2:30。意識が目覚める。睡眠中からそうだったんだろう。手足の血管がぎゅうっとすでに収縮している。恐怖と緊張と不安で眠れない。こんな時はいっそ起きた方がいい。そして日常の目標(古い手紙を破棄することで、生活を少しでもシンプルにすること)にごくわずかでも近づいて達成感を感じるのだ。

そう思ってまた、古い手紙の整理を始めた。あまり嵐のような感情に自分を晒すリスクは、こんな不安定な時には取りたくなかったので、まずは無難な古い年賀状の処分から始めた。そのうちに、20代前半の頃の元カレからの封筒があった。中身は、私が生まれて初めてもらった詩だった。当時は、意味がわかるようなわからないような、「これって私なの?」という感じ。単に詩をプレゼントされたっていうシチュエーションってクールだよね、アーティスティックな関わりの人生経験を積めたのかな?という、表面的な自己満足で終わっていた。

今思えば、彼も私もその程度でしかなかった。若い者同士の自己承認欲求を満たし合っただけのことだ。と、文章を読み返しても思う。彼にはそういうところがあった。自分に酔う人だった。私は特に愛されていたわけではない。人に魂レベルでとことん愛されるということを私に教えてくれたのは、肉親の他には、今のところ元夫だけだ。

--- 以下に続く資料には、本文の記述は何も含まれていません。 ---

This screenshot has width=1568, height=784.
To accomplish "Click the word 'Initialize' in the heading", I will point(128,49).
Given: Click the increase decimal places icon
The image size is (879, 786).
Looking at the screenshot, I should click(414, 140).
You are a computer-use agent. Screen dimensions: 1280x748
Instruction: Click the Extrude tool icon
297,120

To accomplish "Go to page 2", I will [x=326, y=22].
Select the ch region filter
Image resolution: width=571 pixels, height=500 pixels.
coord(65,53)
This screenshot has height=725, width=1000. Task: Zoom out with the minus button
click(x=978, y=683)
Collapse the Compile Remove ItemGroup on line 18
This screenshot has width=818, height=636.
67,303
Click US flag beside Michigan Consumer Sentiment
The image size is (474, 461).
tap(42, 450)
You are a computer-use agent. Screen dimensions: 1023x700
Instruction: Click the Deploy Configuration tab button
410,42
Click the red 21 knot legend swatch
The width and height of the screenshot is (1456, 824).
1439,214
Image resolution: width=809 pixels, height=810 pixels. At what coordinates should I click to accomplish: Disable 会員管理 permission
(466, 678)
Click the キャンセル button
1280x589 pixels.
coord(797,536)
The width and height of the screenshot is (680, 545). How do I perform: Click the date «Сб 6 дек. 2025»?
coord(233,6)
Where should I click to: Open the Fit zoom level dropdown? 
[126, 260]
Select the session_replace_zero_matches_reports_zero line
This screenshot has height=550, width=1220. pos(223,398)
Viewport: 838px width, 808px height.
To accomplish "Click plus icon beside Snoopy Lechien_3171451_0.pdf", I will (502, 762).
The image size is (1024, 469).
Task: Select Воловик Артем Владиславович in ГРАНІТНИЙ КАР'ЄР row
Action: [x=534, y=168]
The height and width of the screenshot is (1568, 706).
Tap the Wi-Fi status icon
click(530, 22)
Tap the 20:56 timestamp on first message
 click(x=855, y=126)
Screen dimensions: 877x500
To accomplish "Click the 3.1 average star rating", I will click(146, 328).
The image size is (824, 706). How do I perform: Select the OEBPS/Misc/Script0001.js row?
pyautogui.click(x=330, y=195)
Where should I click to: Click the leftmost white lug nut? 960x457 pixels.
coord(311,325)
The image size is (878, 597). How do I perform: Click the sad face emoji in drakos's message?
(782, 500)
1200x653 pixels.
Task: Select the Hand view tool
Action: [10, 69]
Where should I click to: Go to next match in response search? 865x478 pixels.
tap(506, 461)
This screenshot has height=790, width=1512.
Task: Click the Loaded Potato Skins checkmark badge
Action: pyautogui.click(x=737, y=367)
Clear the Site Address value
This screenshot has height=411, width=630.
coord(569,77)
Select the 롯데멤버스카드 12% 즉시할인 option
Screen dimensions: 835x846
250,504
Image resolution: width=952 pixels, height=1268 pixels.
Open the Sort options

文章書くのが高じて、彼は今、ライターの仕事をしている。最初は出版社の営業から編集へ。そしてフリーのライターになった。かなりはじけた内容の、彼独自のジャンルを開拓している。彼の本がちらりとアマゾン上位に食い込んだこともあったらしい。近所の大きな書店で彼の本を見かけたこともある。あれだけあそこまで書いてるのだから、相当腹括ってるようである。マイナーな世界でのメジャーな人となっていて、好奇心に満ちてクリエイティブで知的でふざけてて皮肉ってて唯一無二の強烈にアンダーグラウンドなイベントも行っている。自己実現が華々しく暴走している。趣味が爆発している。彼の現在の仕事ぶりを見て思う。あー、私はこの人と別れてよかった。あの頃にかなり近かった感性価値観が、今はこんなにもずれまくっている。今では彼も家庭を持っている。奥様を大尊敬し、相当な子煩悩だということも手にとるようにわかる。(かつては、「母親に孫の顔なんか見せてやるもんか!」なんて軽口叩いてたくせに)とてもうまくやっているようだ。人にはそれぞれ適した人が現れるんだなあと。

彼の残した詩は、過去の彼とも今の彼とも矛盾しない。自己承認欲求、ナルシズム、一見、相手のことを考えているようで、自分しか見てないナルシスト。今の彼の本の内容を見ても、あの頃のままの彼がベースにあった。

彼にはたくさんのことを教えてもらった。当時は「クロワッサン」や「マリー・クレール」という雑誌が、とてもかっこいい時代だったのだが、彼からはその感性を日常生活の中に引っぱってくることを教えてもらった。映画、小説、音楽、料理、ワインや日本酒、ファッション、フラワーアレンジメント、食器、建築、絵画、英語、旅、、、。とてもセンスのいい人だった。20代前半の多感な時期にこれらのことをカジっておくことができたのは彼のおかげだ。彼以降、そんな知識体験のおかげでどれだけ私の世界は豊かに広がったことか!その点で、私は彼と出会えてラッキーだった。そして長続きしなかったのもラッキーだった。

詩はこれだ。そのまま書いておこう。心がこもってるようでこもってない。元夫からのちょっとしたカードやメモ書きの文字の方がよほど想いが強烈だ。だけど、おそらく人生最初に(最後かも?)もらった詩ということなので、記録として。

「目がある事を 光がある事を 知ってしまう 私は呆然と立ち尽くし 震え 怯え 闇と教えられた 空白の中に うずくまる ”目が見えない”  泣き叫びながら 私はうずくまる 青黒く膨れ上がった体を 教えられる 血まみれで 机や椅子とぶつかり続ける姿を 教えらえる 眩しさもなく 影もなく 心地よかった体温の夢 なのに 私は (痛い・辛い・苦しい) ー胸が ー足が ー指先が 追いかけていたはずなのに 追い抜かれていた 時の質量に 私は侵されている ”目が見えない”  ある事さえ知らなかった 私の姿 知る事さえ知らなかった 他人の姿 私はうずくまったまま 泣き叫ぶ 今さら どんな問いを どこへ向けて 発せば良いのか 私は 泣き叫ぶ 泣き叫ぶ 今」

当時彼の目に映った私だそうだ。知らんがな。